A little over a month ago—October 10, to be specific—I sat down to watch my first game of South Korean Overwatch. It was a game between REUNITED, who at the time were considered one of the best teams in the west, and Korean team RunAway. REUNITED had recently made a roster switch in which Finley ‘Kyb’ Adisi was replaced by Stefan ‘ONIGOD’ Fiskerstrand. Even so, I really thought it would be a walk in the park for the European team. Based on the way they had torn the European scene apart over the summer, it never crossed my mind that a relatively unknown Korean team could even put up a fight against them.
Then I was introduced to Hyo Jong ‘Haksal’ Kim: a high schooler whose nickname fittingly enough translates to ‘massacre’. He delivered: it was, indeed, a total massacre.

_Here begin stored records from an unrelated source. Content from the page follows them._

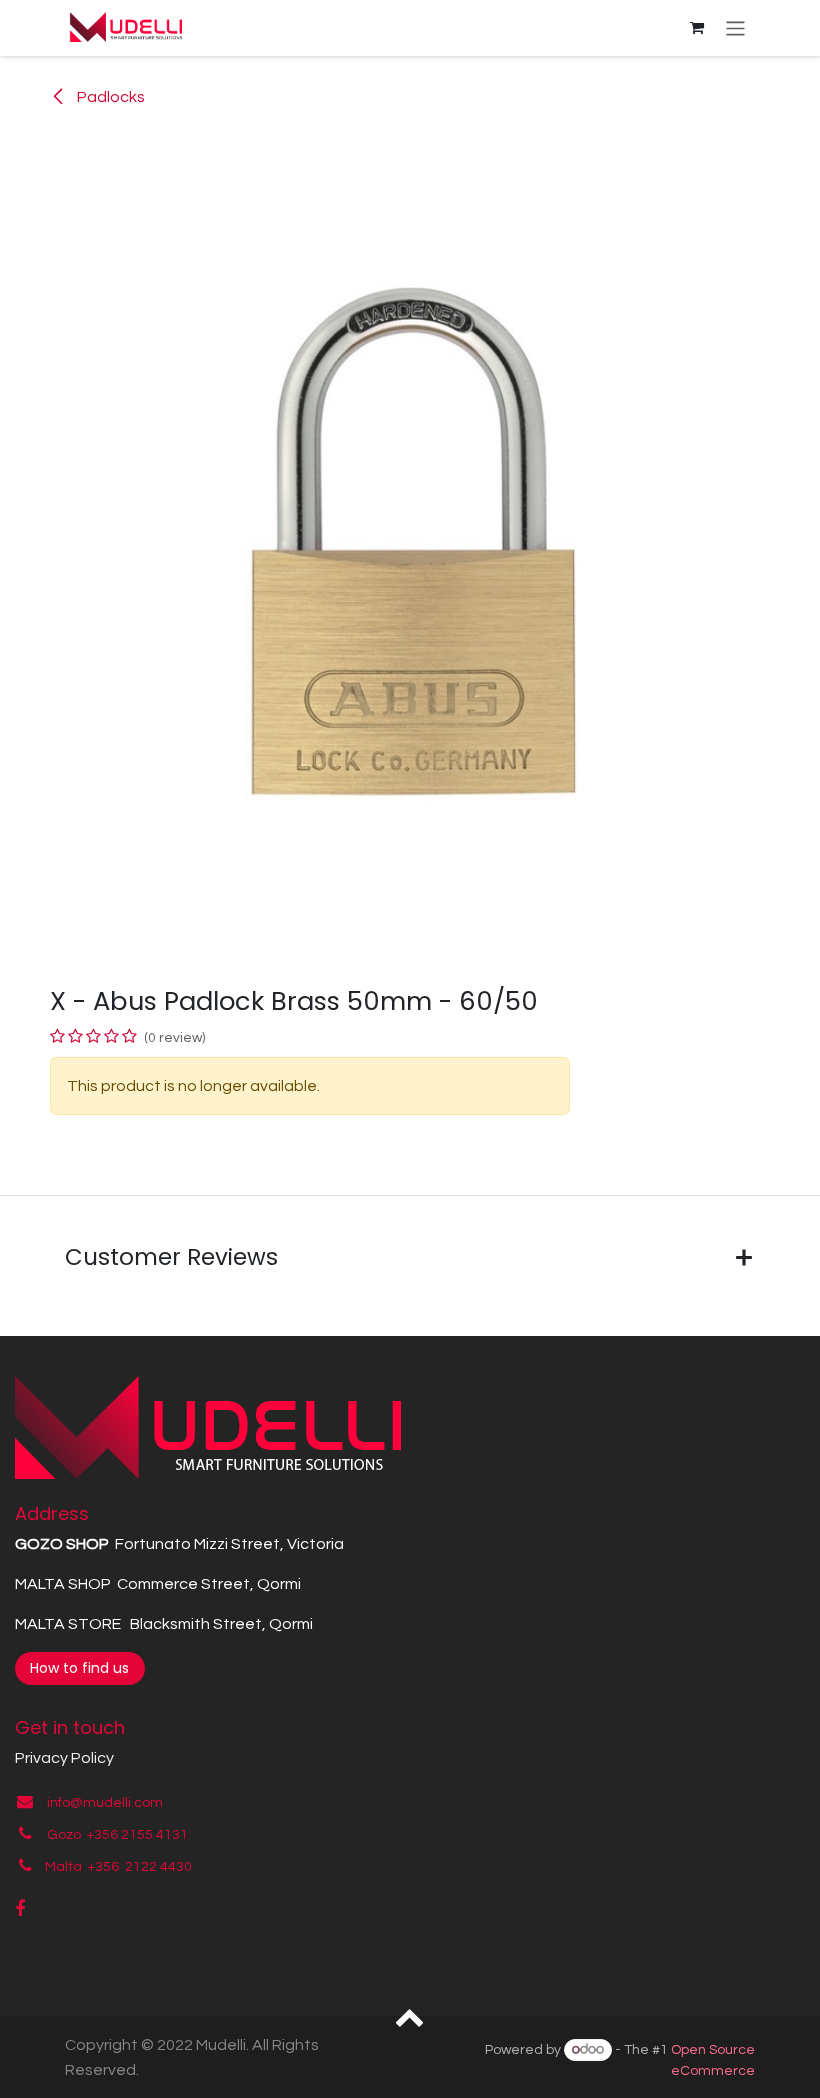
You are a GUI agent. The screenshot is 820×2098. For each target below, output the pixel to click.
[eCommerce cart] (697, 28)
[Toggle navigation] (735, 27)
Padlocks (109, 97)
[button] (410, 2016)
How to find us (79, 1668)
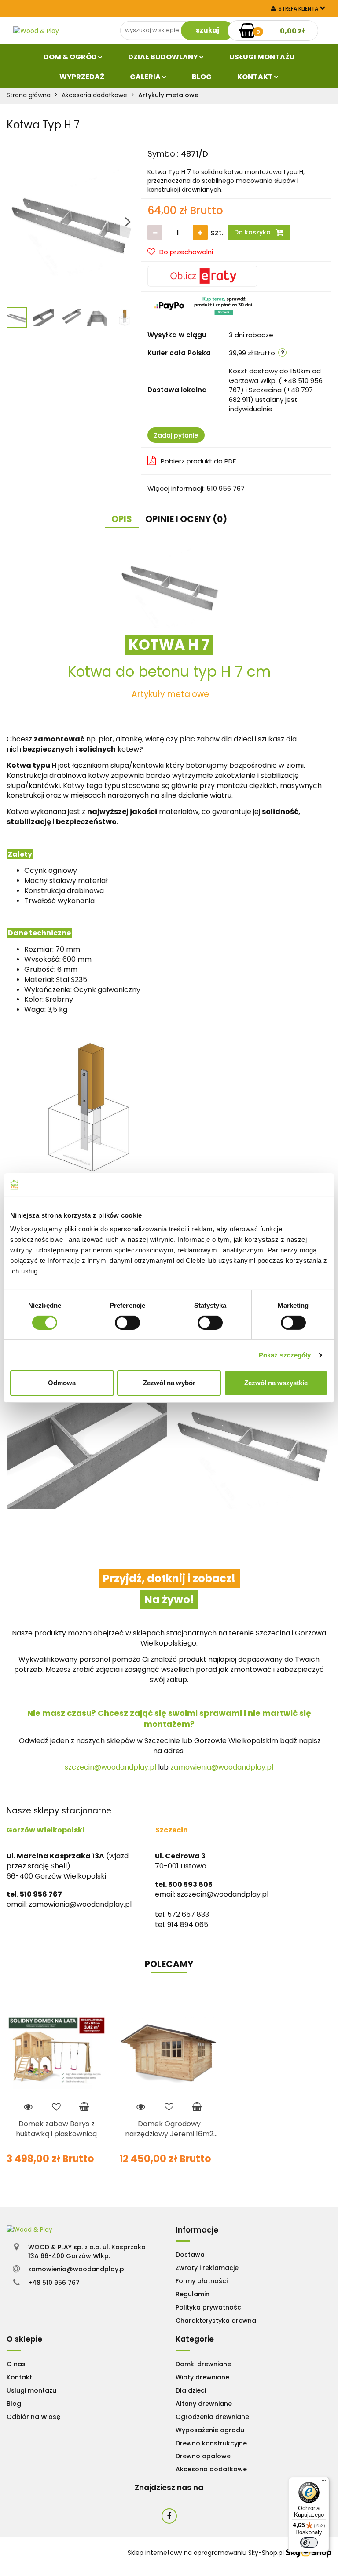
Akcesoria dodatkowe (211, 2469)
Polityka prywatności (209, 2307)
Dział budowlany (163, 57)
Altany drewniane (204, 2403)
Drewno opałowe (203, 2456)
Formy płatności (202, 2281)
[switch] (127, 1323)
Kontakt (255, 77)
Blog (202, 77)
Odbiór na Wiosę (33, 2416)
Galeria (146, 77)
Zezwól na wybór (169, 1383)
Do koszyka (253, 232)
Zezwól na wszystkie (276, 1383)
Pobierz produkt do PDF (198, 461)
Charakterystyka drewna (216, 2320)
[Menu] (324, 2482)
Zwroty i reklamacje (207, 2267)
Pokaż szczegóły (285, 1355)
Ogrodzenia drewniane (212, 2416)
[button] (197, 2230)
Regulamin (192, 2294)
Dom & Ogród (71, 57)
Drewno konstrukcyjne (211, 2443)
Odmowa (62, 1383)
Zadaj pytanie (176, 435)
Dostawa (190, 2254)
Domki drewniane (203, 2364)
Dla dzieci (191, 2390)
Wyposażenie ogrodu (210, 2430)
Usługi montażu (31, 2390)
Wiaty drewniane (202, 2377)
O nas (16, 2364)
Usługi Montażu (262, 57)
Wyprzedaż (81, 77)
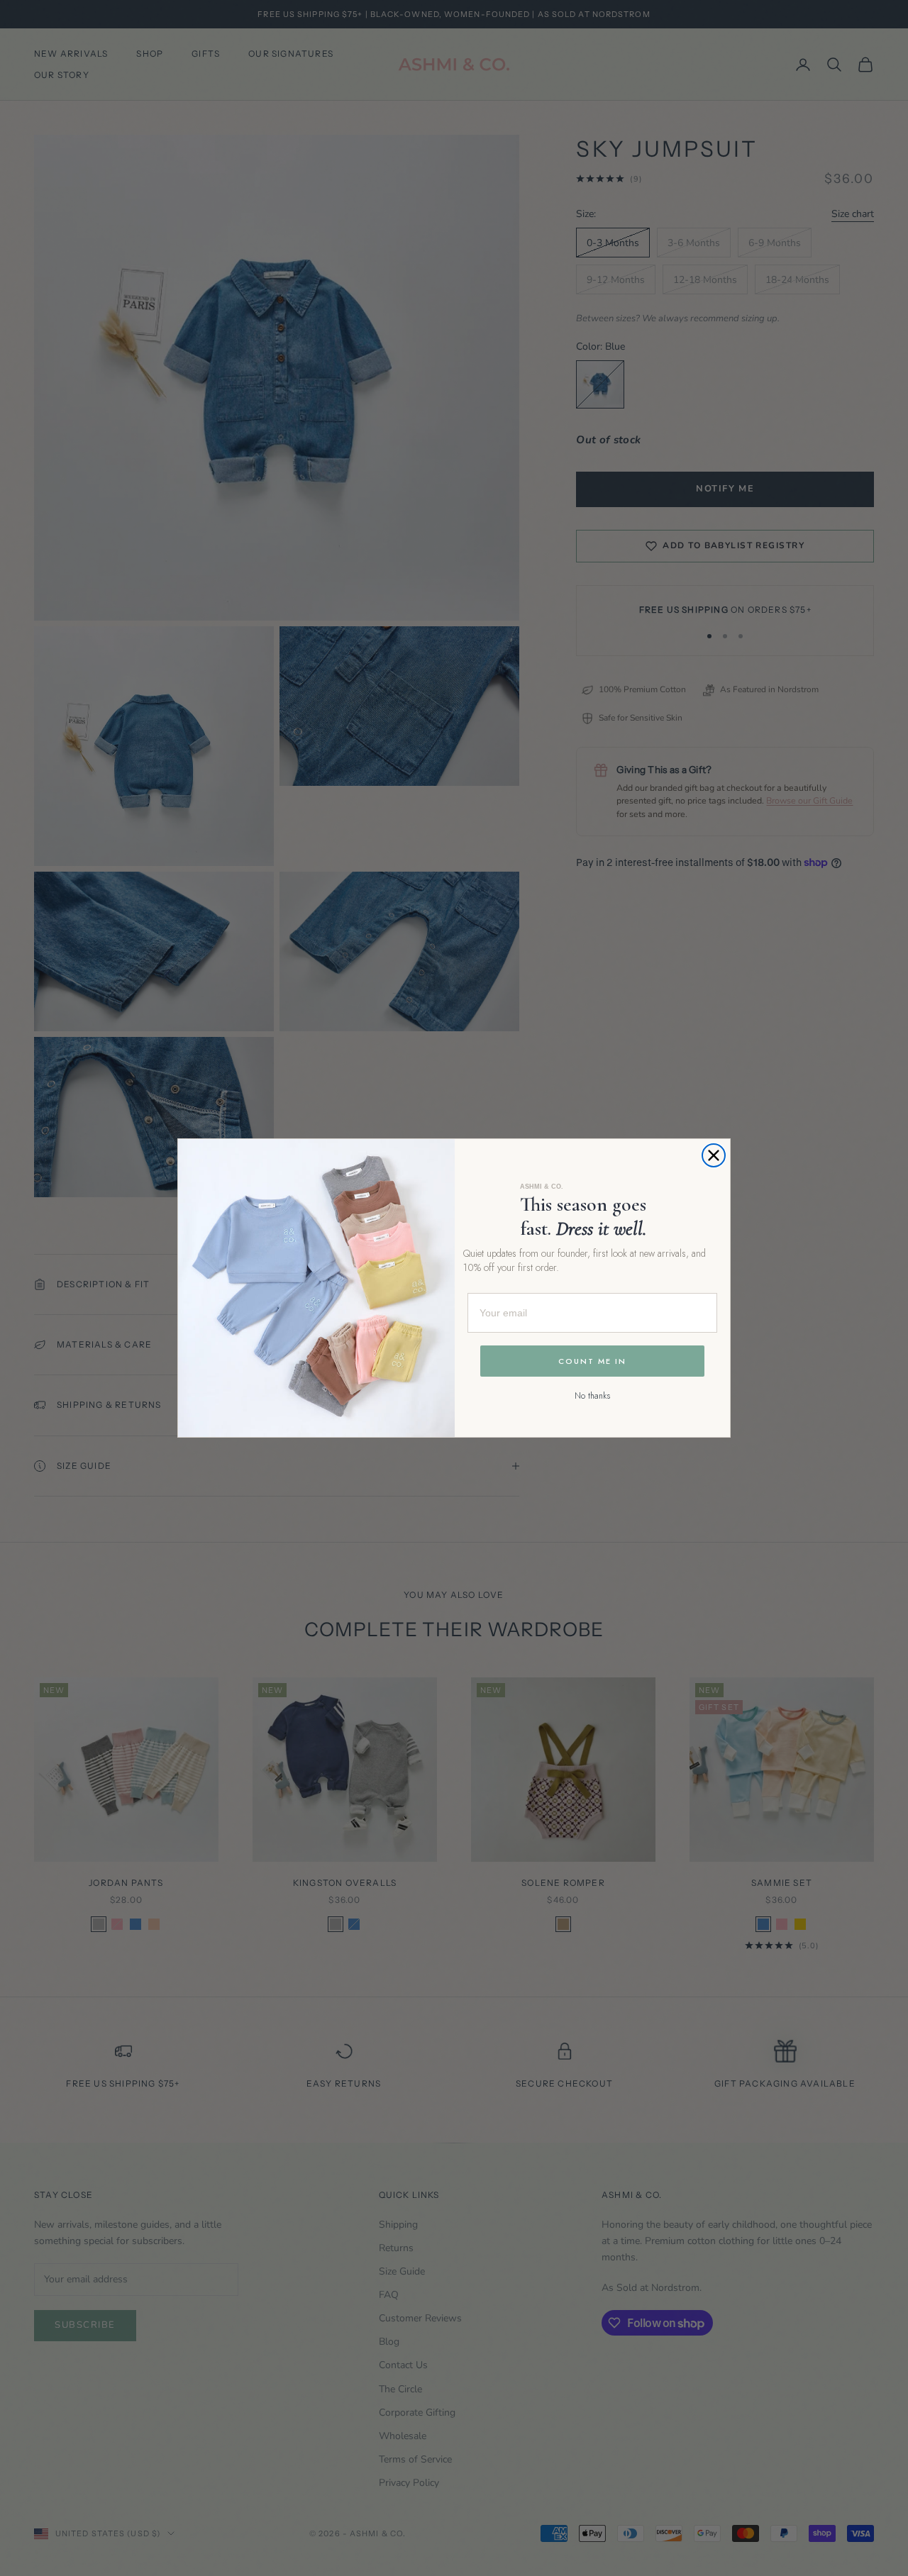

After watching way over a hundred maps of competitive Overwatch I can still say that I have yet to see another player dominate a team of REUNITED’s caliber the way Haksal did. He played Genji and after three maps the best of five was over. RunAway had won and Haksal had made a name for himself. Here are some of his highlights from that match:
I’ve seen other Genji players wreak havoc with the Dragon Blade but what really stands out to me is Haksal’s ability to consistently land his shurikens due to smart positioning. It seems like he always has his ultimate ready should it prove necessary.
I’m not saying that he’s better than George ‘ShaDowBurn’ Gushcha because I haven’t had the chance to watch him enough. It’s also entirely possible that game was an outlier and that he won’t be able to do it again. I would, however, argue that Haksal’s game against REUNITED is the best Genji performance in Overwatch history so far.
It doesn’t stop there. South Korea has a great number of individually skilled players. Name a western player and there is a Korean to match his skill level. Ryu ‘ryujehong’ Je Hong is arguably the best Ana player in the world. If you want to improve your Ana or just enjoy watching high level of play I’d recommend that you watch his stream.
Then we have Gong ‘Miro’ Jin Hyuk who is hands down the best Winston player in the world. His ability to stay alive and harass the enemy back line at the same time is incredible. Winston might not be the most demanding hero in the game when it comes to raw skill, but if you’re smart enough you can get a lot done. He was the MVP of the Overwatch World Cup when South Korea won the entire tournament without losing a single map.
My guess is that we’ll see more teams run Winston after Miro’s performance, and I’m sure players will be able to utilize Winston the same way Miro did. But he’s a pioneer for sure.
Click here for the best plays from the Overwatch World Cup.
Lunatic-Hai is Korea’s most successful team so far. They beat Rogue twice in the Overwatch APAC tournament in China before falling short in the grand final against the same team. That in itself is impressive considering that Rogue is the best team in the world at the moment (at least if you look at their placings in LAN tournaments.) They won APAC and finished top four at the Overwatch Open after losing to eventual tournament winners Misfits.
Lunatic-Hai are also off to a good start in the Overwatch Apex where they’ve secured the number one seed in their group after winning their two first matches. Including one against EnVyUs that leading up to the Overwatch Open was considered the best team in the world by many. It’s too early to call, but if they manage to come out on top and win the Overwatch Apex they might challenge Rogue for the number one spot.
50 million against the world
It will be interesting to see how RunAway with Haksal does at the Overwatch Apex. If they are as good as they looked against REUNITED one could argue that South Korean Overwatch is already ahead of the west. Even if that’s not the case they’re still not far behind.
What you need to consider is that South Korea has a population of just over 50 million people and Lunatic-Hai has already beaten two of the best western teams with players from all across Europe (and EnVyUs’ Ronnie ‘talespin’ DuPree from the USA). That’s pretty impressive when you consider that Europe is miles ahead of North America—even if EnVyUs resides in NA, I still consider them European. With that in mind it’s safe to assume South Korea is also a stronger region than North America.
South Korea is by no means a small country but if you compare them to the rest of the world it’s quite impressive that they’ve managed to get to the level they’re at right now. Obviously they’re doing something that the rest of the world doesn’t do. The fact that the west have so many teams in Korea over a long period of time during the Apex means that both regions get a chance to learn from each other. I for one hope that’s gonna be a common occurrence even after the Overwatch League starts early next year. If so, I think Overwatch stands a chance of being one of the healthiest esports scenes when it comes to the level of competition.